Русские мыслители | страница 100
Ценность свободы, равно как и ценность цивилизации либо просвещения — и ведь ни то, ни другое, ни третье не «естественно», а вдобавок, ни того, ни другого, ни третьего не добьешься без великих усилий, — заключается в одном факте: без свободы личность не может существовать согласно своим склонностям, применяя и развивая свои дарования, — не может жить, совершать поступки, наслаждаться, творить на бесконечно разнообразные лады, предлагаемые историей в каждый миг ее течения — миг, непостижимо отличающийся от любого иного исторического мгновения, и начисто с ними несопоставимый. Человек «не хочет быть ни пассивным могильщиком прошлого, ни бессознательным акушером будущего»[137]. Человеку хочется жить текущим днем. А нравственность его — не производное от исторических законов (коих не существует) или от объективных целей общечеловеческого прогресса (коих тоже не существует — они меняются по мере того, как меняются обстоятельства и личности). Нравственные цели требуются человеку ради них самих. «Действительно, свободный человек создает свою нравственность»[138].
Подобное осуждение общепринятых предписаний нравственности — безо всякого намека на байронические либо ницшеанские преувеличения — звучало в девятнадцатом столетии не часто; а в полный голос прогремело только в первой трети века двадцатого. Герцен крушит направо и налево: и романтических историков и гегельянцев; и, в некоторой степени, Канта; крушит и утилитариста и сверхчеловека; и Толстого и людей, обожествляющих искусство; и «научную» этику и все церкви до единой; это осуждение — и эмпирическое и натуралистическое одновременно — признает абсолютные ценности наравне и переменяющимися; не смущают Герцена ни эволюционная теория, ни социализм. И самобытно это осуждение до степени ошеломительной.

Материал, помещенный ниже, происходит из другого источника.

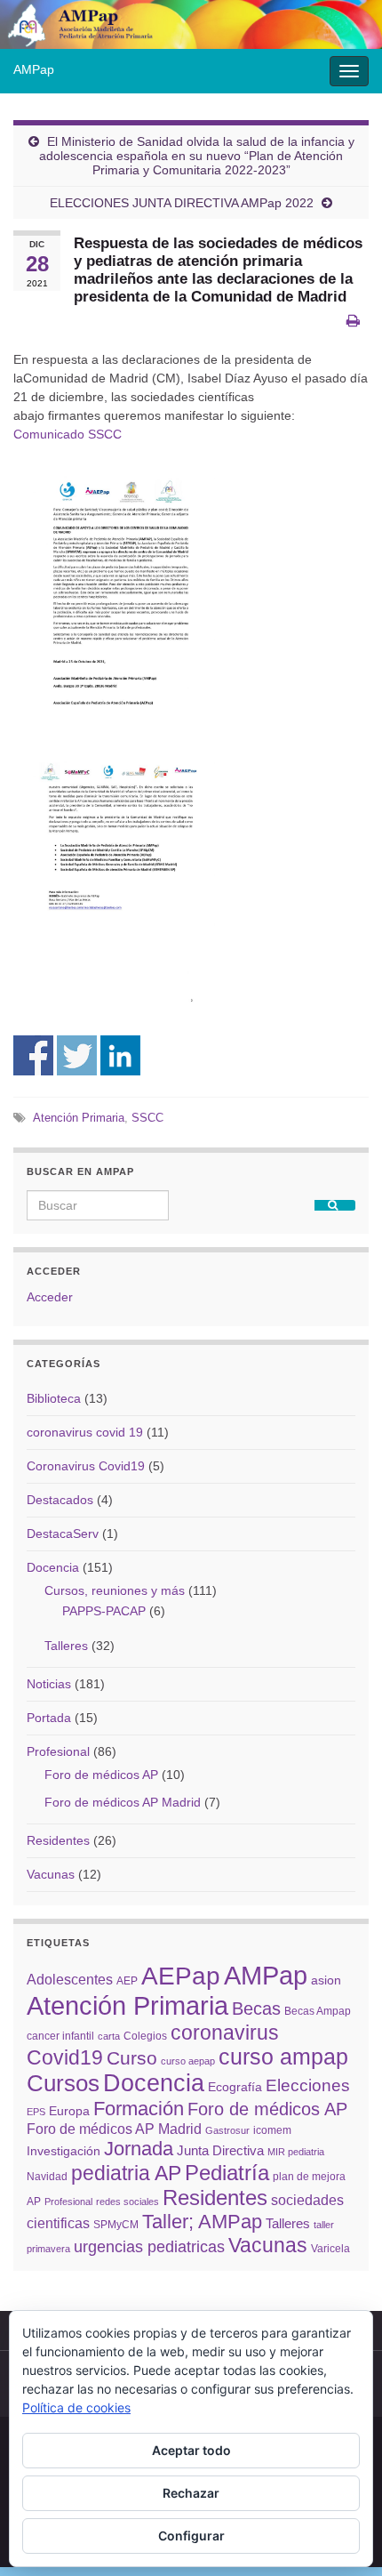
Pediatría (227, 2173)
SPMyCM (116, 2224)
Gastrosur (227, 2130)
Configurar (191, 2535)
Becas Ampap (317, 2011)
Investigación (63, 2151)
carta (109, 2036)
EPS (36, 2111)
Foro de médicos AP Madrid (122, 1802)
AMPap (33, 69)
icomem (272, 2130)
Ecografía (235, 2087)
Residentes (58, 1840)
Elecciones (308, 2085)
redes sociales (127, 2201)
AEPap (180, 1976)
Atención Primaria (78, 1118)
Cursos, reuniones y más (114, 1590)
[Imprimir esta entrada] (353, 320)
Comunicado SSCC (67, 434)
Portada (49, 1718)
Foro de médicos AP (101, 1774)
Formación (138, 2108)
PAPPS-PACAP (104, 1611)
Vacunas (51, 1874)
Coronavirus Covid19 (86, 1466)
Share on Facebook (33, 1055)
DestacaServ (63, 1533)
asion (326, 1980)
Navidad (47, 2176)
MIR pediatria (295, 2151)
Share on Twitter (77, 1055)
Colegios (145, 2036)
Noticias (49, 1684)
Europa (69, 2111)
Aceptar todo (191, 2450)
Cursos (63, 2083)
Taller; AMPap (202, 2221)
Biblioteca (54, 1398)
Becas (256, 2008)
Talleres (66, 1645)
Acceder (50, 1297)
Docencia (53, 1567)
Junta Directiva (220, 2150)
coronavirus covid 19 (85, 1432)
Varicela (330, 2248)
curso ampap (283, 2057)
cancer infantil (60, 2036)
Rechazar (191, 2492)
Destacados (60, 1500)
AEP (127, 1981)
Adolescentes (70, 1979)
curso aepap (188, 2061)
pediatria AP (126, 2173)
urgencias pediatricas (149, 2247)
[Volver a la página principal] (191, 24)
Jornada (138, 2148)
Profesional (58, 1751)
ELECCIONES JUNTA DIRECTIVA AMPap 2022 (182, 203)
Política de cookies (76, 2407)
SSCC (147, 1118)
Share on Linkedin (120, 1055)
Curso (132, 2058)
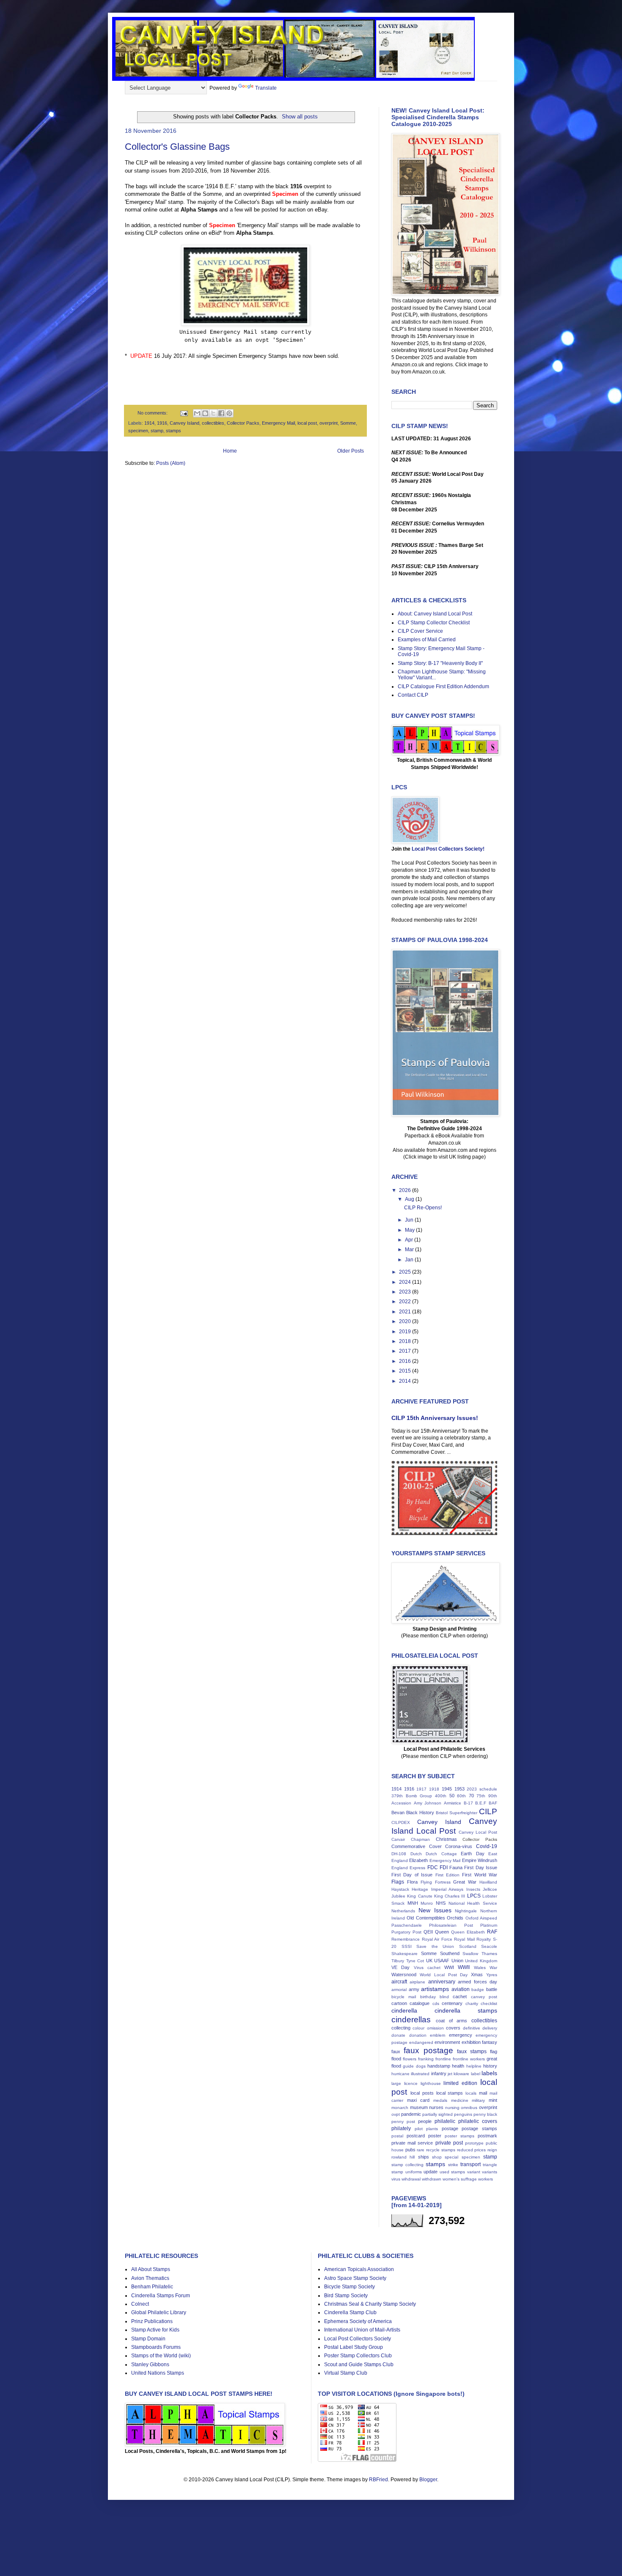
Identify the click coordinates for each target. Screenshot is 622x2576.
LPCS (474, 1896)
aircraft (399, 1982)
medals (440, 2100)
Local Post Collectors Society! (448, 849)
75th (480, 1795)
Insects (473, 1889)
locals (470, 2093)
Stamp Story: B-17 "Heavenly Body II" (440, 663)
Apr (409, 1240)
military (478, 2100)
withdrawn (431, 2179)
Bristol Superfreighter (456, 1812)
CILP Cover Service (420, 631)
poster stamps (459, 2136)
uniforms (413, 2172)
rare (420, 2150)
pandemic (411, 2114)
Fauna (455, 1867)
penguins (463, 2114)
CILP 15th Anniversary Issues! (434, 1417)
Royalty (483, 1939)
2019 (405, 1332)
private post (449, 2143)
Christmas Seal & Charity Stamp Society (370, 2304)
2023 (405, 1292)
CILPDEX (400, 1822)
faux (395, 2051)
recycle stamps (440, 2150)
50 (451, 1795)
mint (493, 2100)
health (458, 2065)
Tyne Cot (415, 1960)
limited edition (460, 2083)
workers (485, 2179)
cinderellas (411, 2019)
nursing (452, 2107)
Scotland (467, 1946)
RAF (492, 1932)
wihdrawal (411, 2179)
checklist (489, 2003)
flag (493, 2051)
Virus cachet (427, 1967)
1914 (149, 423)
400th (440, 1795)
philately (401, 2128)
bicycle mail (403, 1996)
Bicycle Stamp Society (349, 2287)
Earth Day (472, 1853)
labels (489, 2073)
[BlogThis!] (205, 413)
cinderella (404, 2010)
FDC (432, 1867)
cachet (460, 1996)
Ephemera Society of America (358, 2321)
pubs (410, 2149)
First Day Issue (480, 1867)
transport (470, 2164)
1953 (459, 1788)
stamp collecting (407, 2164)
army (414, 1989)
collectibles (213, 423)
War (493, 1967)
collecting (400, 2027)
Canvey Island (184, 423)
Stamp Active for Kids (155, 2330)
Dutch (416, 1853)
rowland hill (403, 2157)
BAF (493, 1803)
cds (435, 2003)
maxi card (418, 2100)
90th (492, 1795)
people (425, 2121)
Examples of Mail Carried (427, 640)
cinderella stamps (466, 2010)
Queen (442, 1931)
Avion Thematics (150, 2278)
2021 (405, 1312)
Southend (450, 1953)
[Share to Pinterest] (229, 413)
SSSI (407, 1946)
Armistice (452, 1803)
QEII (428, 1931)
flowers (409, 2059)
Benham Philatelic (152, 2287)
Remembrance (405, 1939)
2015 (405, 1371)
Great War (464, 1881)
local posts (422, 2092)
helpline (474, 2066)
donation (418, 2035)
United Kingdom (481, 1960)
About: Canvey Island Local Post (435, 614)
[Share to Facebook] (221, 413)
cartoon (399, 2003)
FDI (444, 1867)
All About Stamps (150, 2269)
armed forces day (477, 1981)
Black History (420, 1812)
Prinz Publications (152, 2321)
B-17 (468, 1803)
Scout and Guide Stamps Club (359, 2364)
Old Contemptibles (426, 1917)
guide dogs (414, 2066)
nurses (436, 2107)
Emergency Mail (278, 423)
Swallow (470, 1953)
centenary (452, 2003)
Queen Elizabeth (468, 1932)
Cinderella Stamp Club (350, 2312)
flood (396, 2058)
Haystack (400, 1889)
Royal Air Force (437, 1939)
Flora (412, 1881)
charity (471, 2003)
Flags (397, 1882)
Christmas (446, 1839)
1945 (447, 1788)
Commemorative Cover (416, 1846)
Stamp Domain (148, 2339)
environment (447, 2042)
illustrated (420, 2073)
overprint (328, 423)
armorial (399, 1989)
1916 (162, 423)
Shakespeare (404, 1953)
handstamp (438, 2065)
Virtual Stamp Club (345, 2373)
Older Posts (350, 451)
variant (473, 2172)
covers (453, 2027)
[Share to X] (213, 413)
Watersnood (403, 1974)
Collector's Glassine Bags (177, 146)
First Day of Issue (411, 1874)
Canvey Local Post (478, 1832)
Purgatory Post (406, 1932)
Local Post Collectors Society (357, 2339)
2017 (405, 1351)
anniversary (441, 1982)
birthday (428, 1996)
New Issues (434, 1910)
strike (453, 2164)
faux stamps (472, 2051)
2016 (405, 1361)
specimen (138, 430)
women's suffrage (460, 2179)
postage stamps (479, 2128)
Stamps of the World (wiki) (161, 2356)
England (399, 1867)
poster (434, 2135)
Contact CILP (413, 695)
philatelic (445, 2121)
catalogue (419, 2003)
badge (477, 1989)
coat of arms (452, 2020)
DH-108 (398, 1853)
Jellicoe (490, 1889)
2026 (405, 1190)
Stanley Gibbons (150, 2364)
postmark (487, 2135)
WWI (449, 1967)
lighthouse (431, 2083)
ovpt (395, 2114)
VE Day (400, 1967)
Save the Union (435, 1946)
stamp (157, 430)
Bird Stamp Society (346, 2296)
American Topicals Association (359, 2269)
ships (423, 2156)
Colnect (140, 2304)
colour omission (428, 2028)
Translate (266, 88)
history (490, 2065)
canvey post (484, 1996)
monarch (399, 2107)
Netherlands (403, 1911)
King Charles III (449, 1896)
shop (437, 2157)
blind (444, 1996)
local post (307, 423)
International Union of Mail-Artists (362, 2330)
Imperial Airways (447, 1889)
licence (411, 2083)
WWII (464, 1967)
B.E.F (480, 1803)
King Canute (419, 1896)
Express (417, 1867)
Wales (480, 1967)
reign (492, 2150)
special (451, 2157)
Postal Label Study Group (353, 2347)
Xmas (477, 1974)
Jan (410, 1260)
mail (483, 2092)
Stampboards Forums (156, 2347)
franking (426, 2059)
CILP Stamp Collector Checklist (434, 623)
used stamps (452, 2172)
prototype (474, 2143)
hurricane (400, 2073)
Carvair (398, 1839)
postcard (416, 2135)
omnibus (469, 2107)
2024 (405, 1282)
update (431, 2171)
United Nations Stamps (157, 2373)
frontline (443, 2059)
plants (432, 2128)
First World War (479, 1874)
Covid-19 (486, 1846)
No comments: (153, 412)
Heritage (420, 1889)
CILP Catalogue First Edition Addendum (443, 686)
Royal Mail (464, 1939)
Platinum (488, 1925)
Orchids (455, 1917)
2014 (405, 1381)
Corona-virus (458, 1846)
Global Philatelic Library (158, 2312)
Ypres (491, 1974)
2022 (405, 1301)
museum (419, 2107)
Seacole (489, 1946)
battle (491, 1989)
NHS (441, 1903)
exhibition (471, 2042)
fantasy (489, 2042)
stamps (173, 430)
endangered (421, 2042)
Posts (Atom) (170, 463)
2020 (405, 1321)
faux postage (428, 2050)
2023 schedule (482, 1789)
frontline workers (469, 2059)
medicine (459, 2100)
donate (398, 2035)
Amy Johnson (428, 1803)
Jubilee (398, 1896)
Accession (401, 1803)
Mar (410, 1249)
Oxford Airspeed (481, 1918)
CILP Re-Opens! (423, 1208)
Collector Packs (243, 423)
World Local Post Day (444, 1974)
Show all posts (300, 116)
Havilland (488, 1882)
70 (471, 1795)
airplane (417, 1982)
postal (397, 2136)
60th (461, 1795)
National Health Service (473, 1903)
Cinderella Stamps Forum (160, 2296)
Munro (427, 1903)
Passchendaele (406, 1925)
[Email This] (197, 413)
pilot (419, 2128)
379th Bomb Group (411, 1795)
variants (489, 2172)
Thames (489, 1953)
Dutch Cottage (441, 1853)
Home (230, 451)
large (396, 2083)
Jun (410, 1220)
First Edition (447, 1875)
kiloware (461, 2073)
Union (457, 1960)
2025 (405, 1272)
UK (429, 1960)
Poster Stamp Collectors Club (358, 2356)
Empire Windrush (479, 1860)
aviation (460, 1989)
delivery (489, 2028)
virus (395, 2179)
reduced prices (471, 2150)
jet (450, 2073)
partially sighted (437, 2114)
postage (450, 2128)
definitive (471, 2028)
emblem (437, 2035)
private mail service (412, 2142)
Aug (410, 1199)
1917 (421, 1789)
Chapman (420, 1839)
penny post (403, 2121)
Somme (348, 423)
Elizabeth (418, 1860)
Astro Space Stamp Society (355, 2278)
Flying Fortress (436, 1882)
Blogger (428, 2480)
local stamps (449, 2092)
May (410, 1230)
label (475, 2073)
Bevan (398, 1812)
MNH (412, 1903)
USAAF (441, 1960)
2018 (405, 1341)
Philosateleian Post (451, 1925)
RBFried (378, 2480)
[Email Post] (183, 412)
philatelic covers (477, 2121)
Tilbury (397, 1960)
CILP (488, 1811)
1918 (434, 1789)
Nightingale (466, 1911)
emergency (460, 2035)
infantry (438, 2073)
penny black (485, 2114)
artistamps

Уж если осуждать существующие политические партии, объявляет Герцен, то никак не за их неспособность удовлетворить устремлениям большинства, поскольку большинство, в любом случае, предпочитает воле — рабство, а освобождение людей, внутренне остающихся рабами, неизменно чревато варварством и анархией: «недостаточно разобрать по камешку Бастилью, чтоб сделать колодников свободными людьми»[139]. «Роковая ошибка их [французских радикалов 1848 года] состоит в том, что <... > они бросились освобождать людей прежде, нежели сами освободились <... > Они хотят, не меняя [тюремных] стен, дать им иное назначение, как будто план острога может годиться для свободной жизни»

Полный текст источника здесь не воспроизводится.